== READING PASSAGE ==

The use of CAPTCHA thus excludes a small number of individuals from using significant subsets of such common Web-based services as PayPal, Gmail, Orkut, Yahoo!, many forum and weblog systems, etc.
Even for perfectly sighted individuals, new generations of graphical CAPTCHAs, designed to overcome sophisticated recognition software, can be very hard or impossible to read.
One alternative method involves displaying to the user a simple mathematical equation and requiring the user to enter the solution as verification. Although these are much easier to defeat using software, they are suitable for scenarios where graphical imagery is not appropriate, and they provide a much higher level of accessibility for blind users than the image-based CAPTCHAs. These are sometimes referred to as MAPTCHAs (M = 'mathematical'). However, these may be difficult for users with a cognitive disorder.
Other kinds of challenges, such as those that require understanding the meaning of some text (e.g., a logic puzzle, trivia question, or instructions on how to create a password) can also be used as a CAPTCHA. Again, there is little research into their resistance against countermeasures.
There are a few approaches to defeating CAPTCHAs: using cheap human labor to recognize them, exploiting bugs in the implementation that allow the attacker to completely bypass the CAPTCHA, and finally using machine learning to build an automated solver. According to former Google "click fraud czar" Shuman Ghosemajumder, there are numerous services which solve CAPTCHAs automatically.
In its earliest iterations there was not a systematic methodology for designing or evaluating CAPTCHAs. As a result, there were many instances in which CAPTCHAs were of a fixed length and therefore automated tasks could be constructed to successfully make educated guesses about where segmentation should take place. Other early CAPTCHAs contained limited sets of words, which made the test much easier to game. Still others made the mistake of relying too heavily on background confusion in the image. In each case, algorithms were created that were successfully able to complete the task by exploiting these design flaws. These methods proved brittle however, and slight changes to the CAPTCHA were easily able to thwart them. Modern CAPTCHAs like reCAPTCHA no longer rely just on fixed patterns but instead present variations of characters that are often collapsed together, making segmentation almost impossible. These newest iterations have been much more successful at warding off automated tasks.

===

▸ WHAT TO WORK ON:
#1 Answer these questions using the CAPTCHA passage.
(a) What are CAPTCHAs based on a simple math equation sometimes called?
(b) Who is quoted as saying there are numerous services that solve CAPTCHAs automatically?
(c) How do modern CAPTCHAs like reCAPTCHA make segmentation almost impossible?
#2 Based on the CAPTCHA passage, say yes or no to each statement, and back each answer with the deciding words.
(a) CAPTCHAs based on a math equation are harder to defeat with software than image-based ones.
(b) Some early CAPTCHAs used only limited sets of words.
(c) Even people with perfect sight can find newer graphical CAPTCHAs hard to read.
#3 Quote the CAPTCHA passage, starting at "Even for perfectly" and ending at "impossible to read.".

== GIVEN INFORMATION ==

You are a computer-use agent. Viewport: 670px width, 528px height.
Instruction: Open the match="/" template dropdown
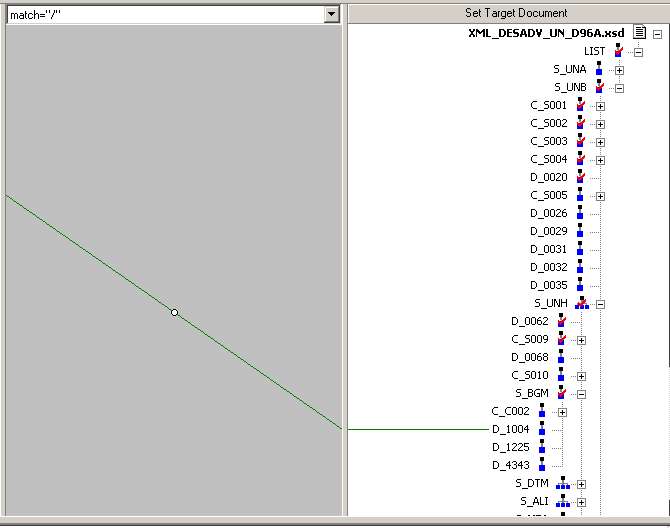331,15
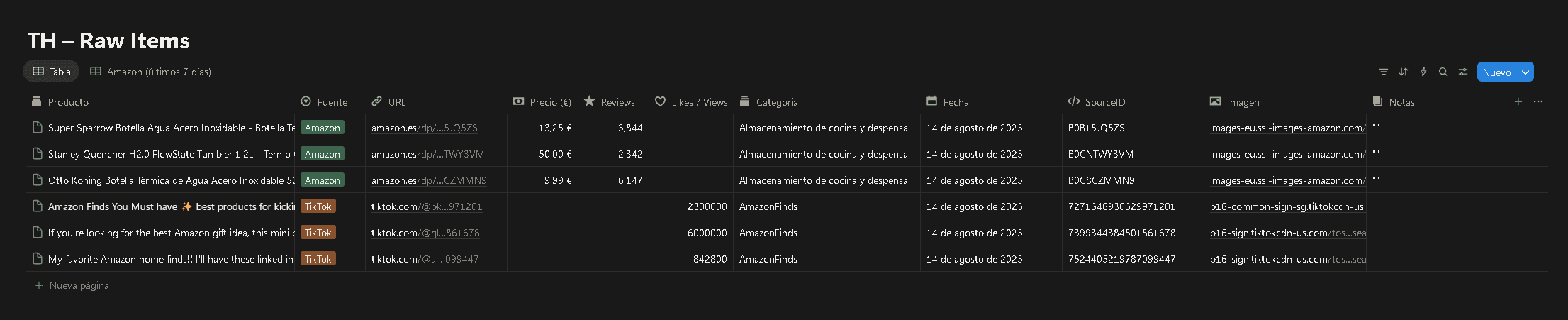Image resolution: width=1568 pixels, height=320 pixels.
Task: Click the sort arrows icon
Action: tap(1403, 72)
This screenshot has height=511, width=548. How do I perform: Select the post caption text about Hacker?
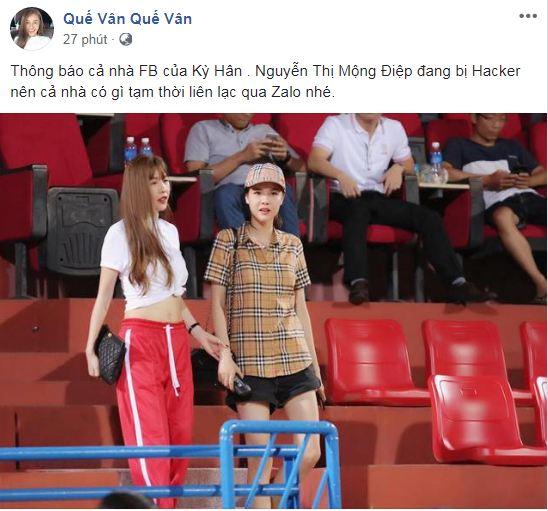266,81
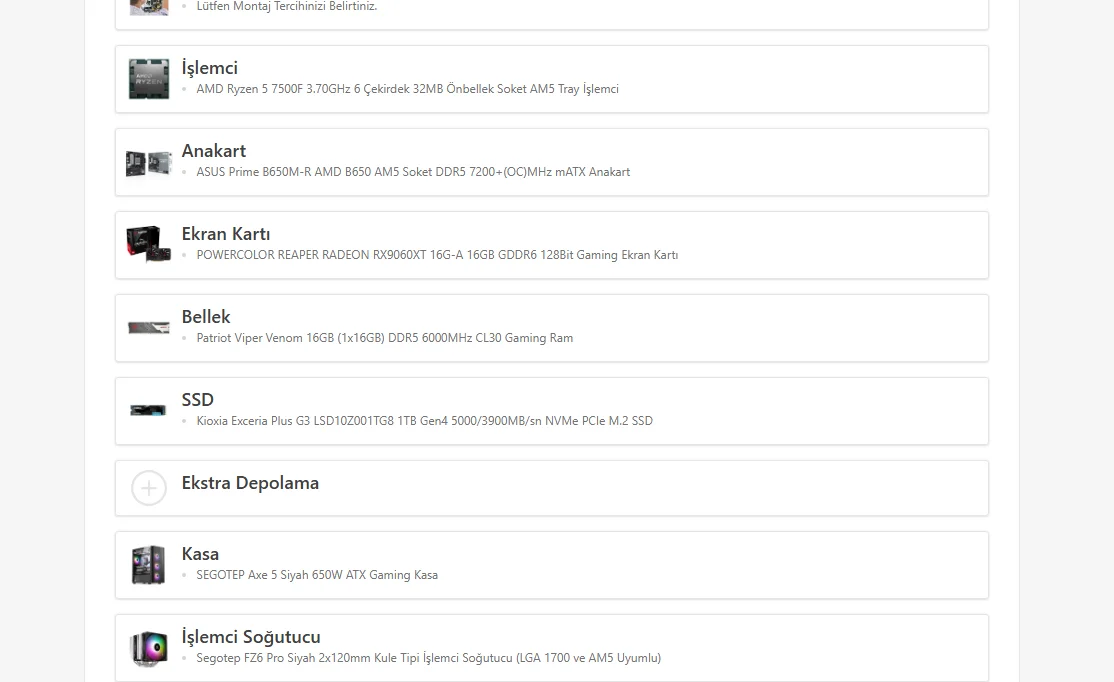This screenshot has height=682, width=1114.
Task: Expand the Ekran Kartı section
Action: 226,234
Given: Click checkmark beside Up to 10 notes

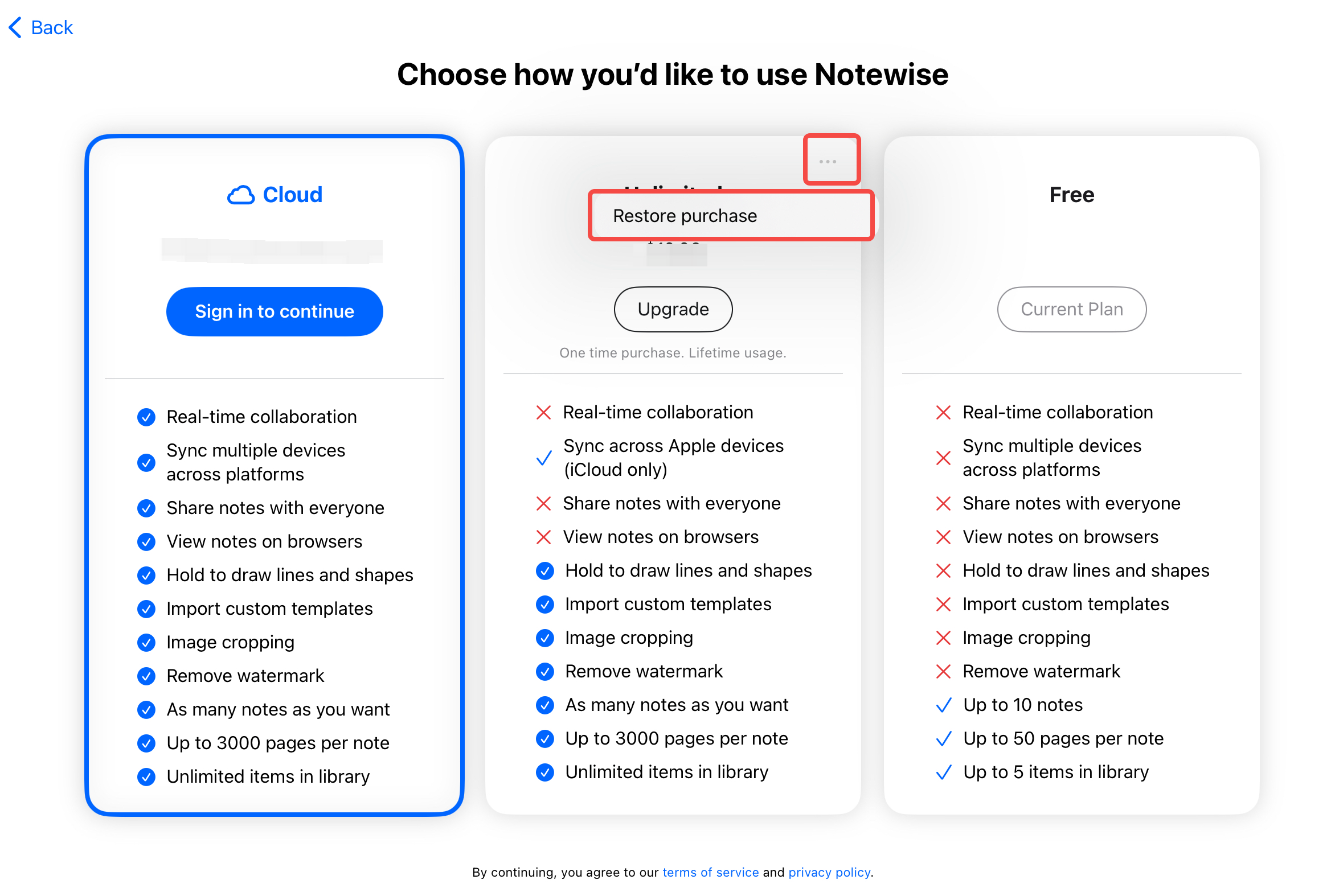Looking at the screenshot, I should click(x=944, y=705).
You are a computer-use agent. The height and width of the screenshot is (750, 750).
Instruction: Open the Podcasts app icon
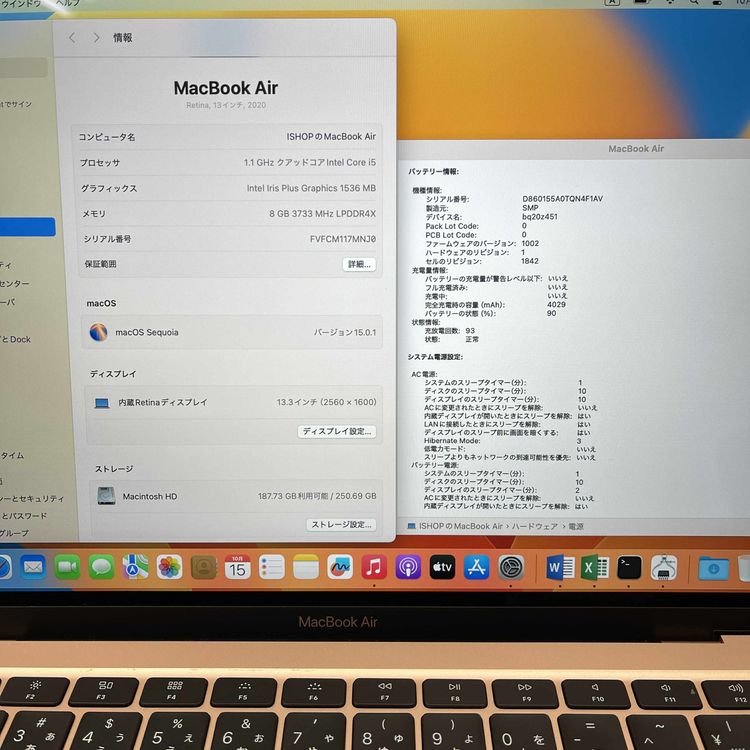pyautogui.click(x=408, y=567)
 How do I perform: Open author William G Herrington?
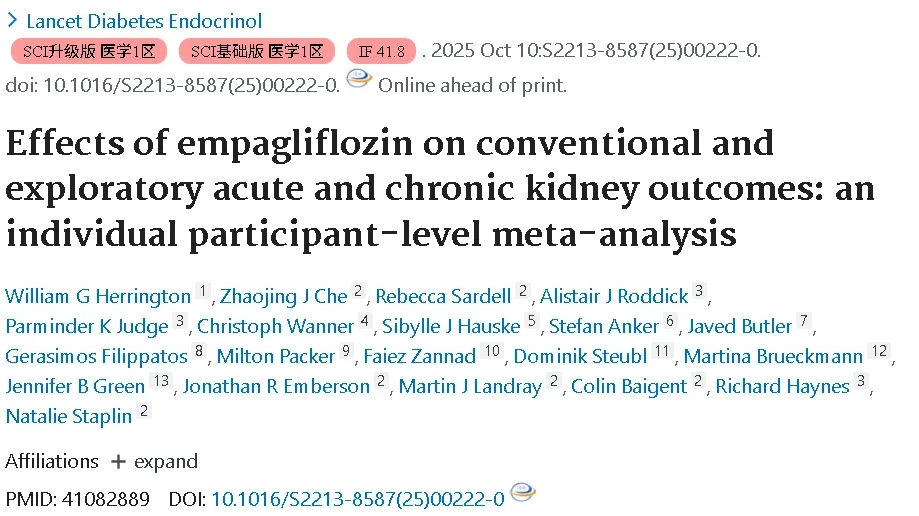point(98,296)
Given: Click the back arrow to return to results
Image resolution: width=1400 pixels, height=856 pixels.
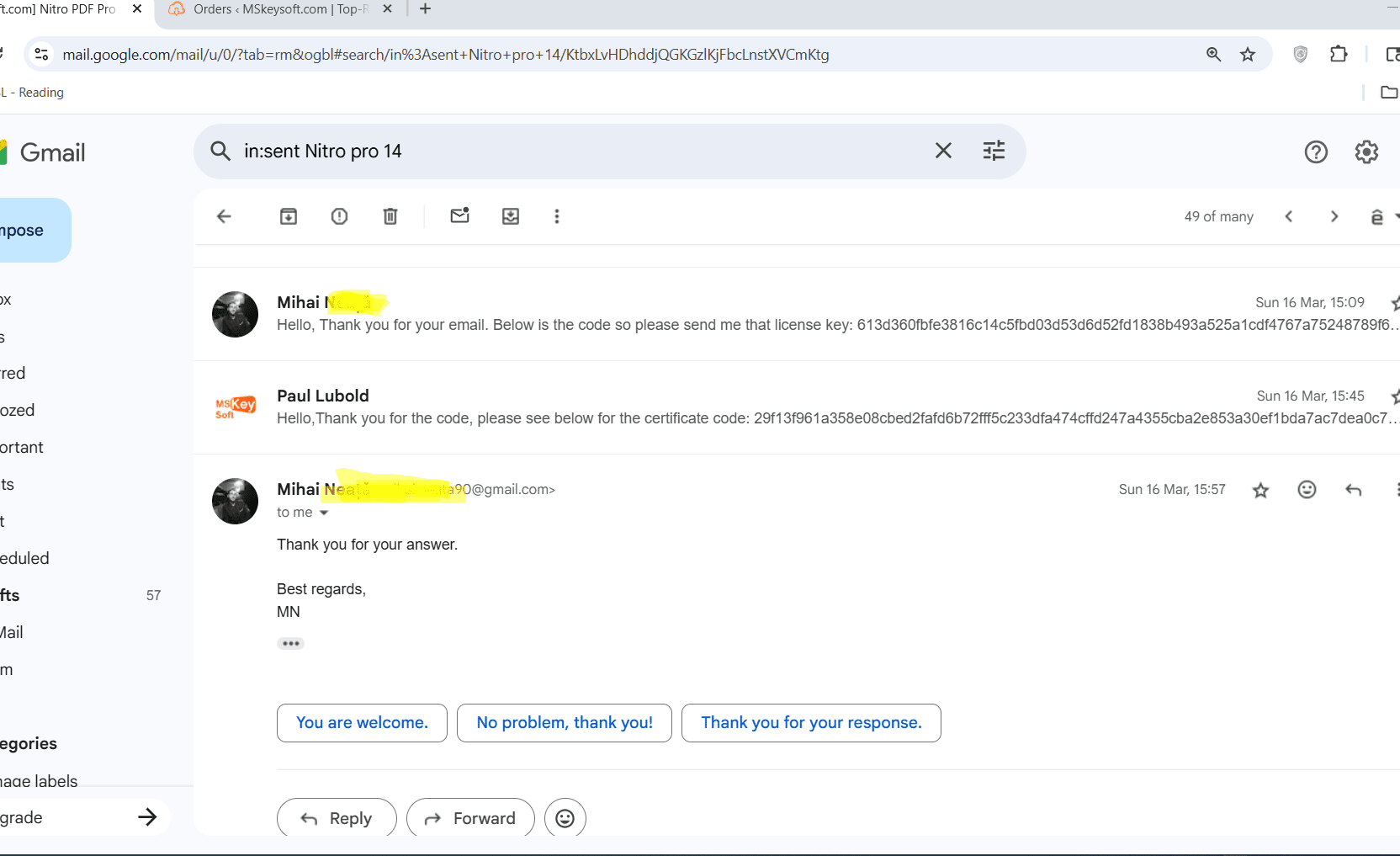Looking at the screenshot, I should [224, 216].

===

▸ ANSWERS TO THE EXERCISES:
#1
(a) MAPTCHAs.
(b) Shuman Ghosemajumder, former Google "click fraud czar."
(c) They present variations of characters that are often collapsed together.

#2
(a) No: "Although these are much easier to defeat using software"
(b) Yes: "Other early CAPTCHAs contained limited sets of words, which made the test much easier to game."
(c) Yes: "Even for perfectly sighted individuals, new generations of graphical CAPTCHAs, designed to overcome sophisticated recognition software, can be very hard or impossible to read."

#3
Even for perfectly sighted individuals, new generations of graphical CAPTCHAs, designed to overcome sophisticated recognition software, can be very hard or impossible to read.